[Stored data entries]
* * * * * * *

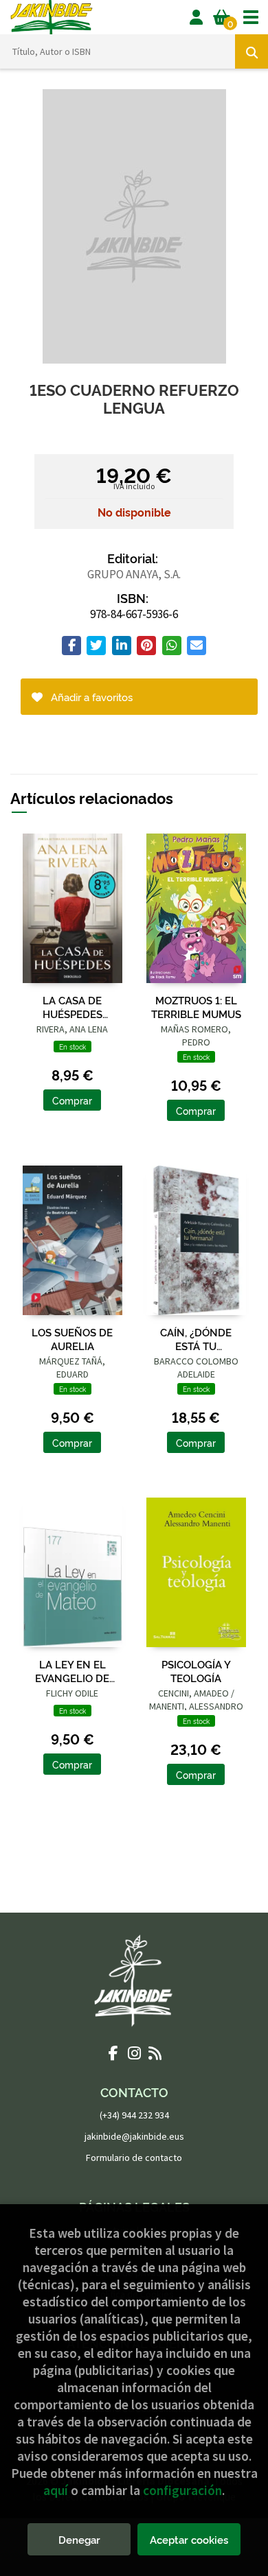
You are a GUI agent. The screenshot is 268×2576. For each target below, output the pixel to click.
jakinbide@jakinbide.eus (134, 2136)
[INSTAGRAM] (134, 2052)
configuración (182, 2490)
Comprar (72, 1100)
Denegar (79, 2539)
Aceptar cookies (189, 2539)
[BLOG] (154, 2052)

* * * * * * *

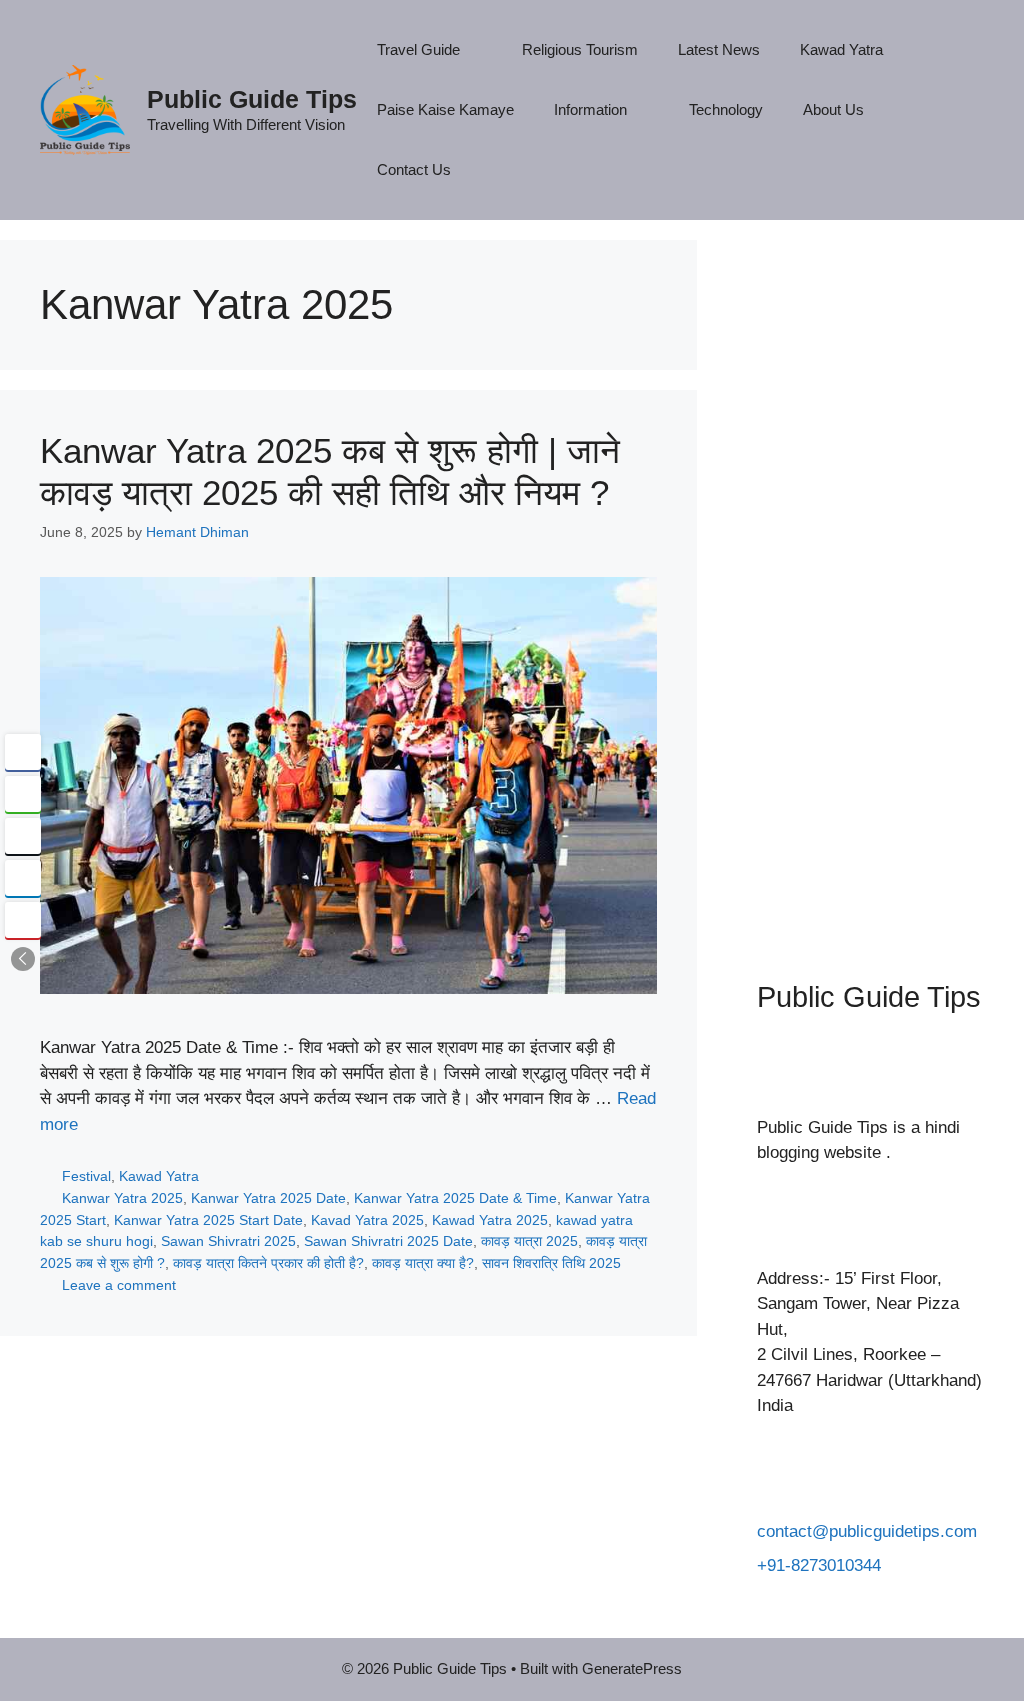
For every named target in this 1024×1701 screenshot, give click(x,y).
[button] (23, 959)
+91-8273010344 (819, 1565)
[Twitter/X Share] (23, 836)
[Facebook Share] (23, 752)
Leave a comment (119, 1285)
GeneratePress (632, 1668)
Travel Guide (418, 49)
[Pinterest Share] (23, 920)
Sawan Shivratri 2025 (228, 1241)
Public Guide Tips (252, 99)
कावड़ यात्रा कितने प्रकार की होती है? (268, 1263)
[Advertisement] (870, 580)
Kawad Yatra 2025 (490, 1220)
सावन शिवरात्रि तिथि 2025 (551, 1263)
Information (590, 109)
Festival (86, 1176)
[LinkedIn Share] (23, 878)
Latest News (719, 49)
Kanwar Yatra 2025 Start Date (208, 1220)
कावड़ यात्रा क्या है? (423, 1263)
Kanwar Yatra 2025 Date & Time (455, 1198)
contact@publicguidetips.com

* * * * * * *

* What needs to be done *
Leave out every line above except those from the line with "[Pinterest Share] (23, 920)" up to and including the line with "Latest News (719, 49)", and copy those exactly.

* Expected answer *
[Pinterest Share] (23, 920)
Sawan Shivratri 2025 (228, 1241)
Public Guide Tips (252, 99)
कावड़ यात्रा कितने प्रकार की होती है? (268, 1263)
[Advertisement] (870, 580)
Kawad Yatra 2025 (490, 1220)
सावन शिवरात्रि तिथि 2025 (551, 1263)
Information (590, 109)
Festival (86, 1176)
[LinkedIn Share] (23, 878)
Latest News (719, 49)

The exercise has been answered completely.